# Gabor selected for the FCI World Team!



## Smithie86 (Jan 9, 2001)

Just got the news.... Gabor made the FCI team with Frodo van de Biezenhoeve, Handler Owner Trained by Gabor...

This is the 19th (I think)time Gabor has made a WUSV or FCI World Team with a dog he has trained completely, from the beginning. He made both the WUSV and FCI teams 3 years in a row with Enzo.

:hug:I am proud of Gabor in that he does this for a sport, pure and simple. He supports and coaches other competitors, but does not state whom as that is not correct. It is a team sport.

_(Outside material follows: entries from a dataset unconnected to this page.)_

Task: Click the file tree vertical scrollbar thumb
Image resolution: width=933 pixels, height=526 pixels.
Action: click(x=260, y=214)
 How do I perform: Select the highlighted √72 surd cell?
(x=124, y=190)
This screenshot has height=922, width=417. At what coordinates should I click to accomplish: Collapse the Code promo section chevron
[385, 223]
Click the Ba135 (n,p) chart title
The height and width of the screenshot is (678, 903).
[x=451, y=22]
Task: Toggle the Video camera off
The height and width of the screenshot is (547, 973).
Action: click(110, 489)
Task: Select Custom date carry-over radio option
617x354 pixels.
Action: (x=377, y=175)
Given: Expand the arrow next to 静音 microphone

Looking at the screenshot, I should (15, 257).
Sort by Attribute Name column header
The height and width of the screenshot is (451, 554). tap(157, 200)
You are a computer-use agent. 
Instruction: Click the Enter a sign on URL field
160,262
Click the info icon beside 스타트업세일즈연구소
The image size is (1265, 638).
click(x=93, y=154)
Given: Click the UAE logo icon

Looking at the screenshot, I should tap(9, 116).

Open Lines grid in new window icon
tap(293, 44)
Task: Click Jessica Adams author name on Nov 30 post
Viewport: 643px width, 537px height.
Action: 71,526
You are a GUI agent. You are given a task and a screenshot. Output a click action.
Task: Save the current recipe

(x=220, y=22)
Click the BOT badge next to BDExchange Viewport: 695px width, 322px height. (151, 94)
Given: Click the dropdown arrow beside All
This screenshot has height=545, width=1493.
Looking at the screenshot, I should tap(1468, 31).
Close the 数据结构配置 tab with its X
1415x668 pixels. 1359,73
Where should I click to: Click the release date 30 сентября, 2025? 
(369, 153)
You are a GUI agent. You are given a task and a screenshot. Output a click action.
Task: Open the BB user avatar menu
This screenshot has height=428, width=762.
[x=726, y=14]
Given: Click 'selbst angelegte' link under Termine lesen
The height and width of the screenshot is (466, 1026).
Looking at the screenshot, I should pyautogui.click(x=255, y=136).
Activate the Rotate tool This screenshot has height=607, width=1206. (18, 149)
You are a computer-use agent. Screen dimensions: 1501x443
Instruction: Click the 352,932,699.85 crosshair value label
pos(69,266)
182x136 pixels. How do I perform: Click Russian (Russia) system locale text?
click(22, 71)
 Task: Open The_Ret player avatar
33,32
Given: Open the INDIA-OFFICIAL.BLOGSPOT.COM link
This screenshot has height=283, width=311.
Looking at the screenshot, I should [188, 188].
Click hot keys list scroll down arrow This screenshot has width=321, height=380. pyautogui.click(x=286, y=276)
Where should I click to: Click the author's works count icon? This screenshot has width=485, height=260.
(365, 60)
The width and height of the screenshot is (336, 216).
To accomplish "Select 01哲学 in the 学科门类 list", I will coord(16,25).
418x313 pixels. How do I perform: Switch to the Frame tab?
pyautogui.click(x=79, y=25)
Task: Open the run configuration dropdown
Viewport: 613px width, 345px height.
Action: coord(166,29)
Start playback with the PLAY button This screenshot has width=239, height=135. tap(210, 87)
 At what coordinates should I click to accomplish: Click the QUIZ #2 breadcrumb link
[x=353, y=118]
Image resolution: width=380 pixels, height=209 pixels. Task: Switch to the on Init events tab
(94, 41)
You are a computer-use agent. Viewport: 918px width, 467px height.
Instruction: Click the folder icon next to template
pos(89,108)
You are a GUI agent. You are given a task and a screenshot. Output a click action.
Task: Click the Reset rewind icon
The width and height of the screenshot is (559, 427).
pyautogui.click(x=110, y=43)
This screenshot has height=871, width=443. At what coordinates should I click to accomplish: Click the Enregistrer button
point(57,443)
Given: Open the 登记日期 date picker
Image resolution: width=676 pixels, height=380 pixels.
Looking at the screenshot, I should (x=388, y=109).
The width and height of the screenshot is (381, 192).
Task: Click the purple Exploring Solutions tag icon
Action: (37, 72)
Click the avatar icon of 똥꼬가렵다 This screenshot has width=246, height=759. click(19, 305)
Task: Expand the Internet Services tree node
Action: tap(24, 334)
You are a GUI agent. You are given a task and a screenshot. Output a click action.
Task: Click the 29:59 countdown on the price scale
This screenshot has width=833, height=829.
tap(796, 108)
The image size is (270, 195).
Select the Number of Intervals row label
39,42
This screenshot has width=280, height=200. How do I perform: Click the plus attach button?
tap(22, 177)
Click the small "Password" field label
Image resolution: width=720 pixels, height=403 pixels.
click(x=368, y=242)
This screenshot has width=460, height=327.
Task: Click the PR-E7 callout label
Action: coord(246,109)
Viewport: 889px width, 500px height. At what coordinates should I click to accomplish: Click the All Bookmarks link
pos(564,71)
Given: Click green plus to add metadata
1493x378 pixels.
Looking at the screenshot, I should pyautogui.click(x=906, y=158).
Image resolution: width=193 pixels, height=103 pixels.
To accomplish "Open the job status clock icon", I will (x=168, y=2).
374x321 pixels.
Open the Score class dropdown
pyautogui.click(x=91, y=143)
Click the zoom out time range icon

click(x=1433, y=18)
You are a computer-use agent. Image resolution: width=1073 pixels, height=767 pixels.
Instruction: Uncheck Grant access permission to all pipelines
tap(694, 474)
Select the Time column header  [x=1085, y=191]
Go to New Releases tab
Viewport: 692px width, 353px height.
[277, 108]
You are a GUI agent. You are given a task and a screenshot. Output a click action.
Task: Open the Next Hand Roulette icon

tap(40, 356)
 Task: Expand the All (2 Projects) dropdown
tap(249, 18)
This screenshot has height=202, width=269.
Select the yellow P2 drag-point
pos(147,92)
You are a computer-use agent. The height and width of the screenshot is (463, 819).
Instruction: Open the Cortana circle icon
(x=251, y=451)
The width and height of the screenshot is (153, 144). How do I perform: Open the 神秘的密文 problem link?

Frodo is a one person dog (mr. punk :wub: )and the focus for Gabor is the relationship with the dog. Having fun and watching the dog develop, grow and learn their own style.


----------



## Quirinus (Dec 13, 2008)

Huge congratulations!!!!!


----------



## TNGSD (Feb 15, 2008)

Yeah! Congratulations! Frodo is a beautiful and impressive dog! Where and when is the FCI?


----------



## MaggieRoseLee (Aug 17, 2001)

Great news, congrats!


----------



## Smithie86 (Jan 9, 2001)

Thank you.

Finland in Sept.


----------



## Vinnie (Sep 4, 2001)

:congratulations:


----------



## gagsd (Apr 24, 2003)

Huge congrats to Gabor and his support group!!


----------



## G-burg (Nov 10, 2002)

Big congrats to Gabor!


----------



## Lynn_P (Mar 17, 2004)

That's AWESOME news ~ BIG congratulations!!!


----------



## JakodaCD OA (May 14, 2000)

that is soooo coool !!! a HUGE congrats !!


----------



## Chris Wild (Dec 14, 2001)

Huge congrats! :groovy:


----------



## Betty (Aug 11, 2002)

Why am I not surprised? A very big Congrats!


----------



## Smithie86 (Jan 9, 2001)

Gabor leaves on Thursday for the FCI. Temps are in the high 50's during the day and mid30s at night. Frodo will be in heaven.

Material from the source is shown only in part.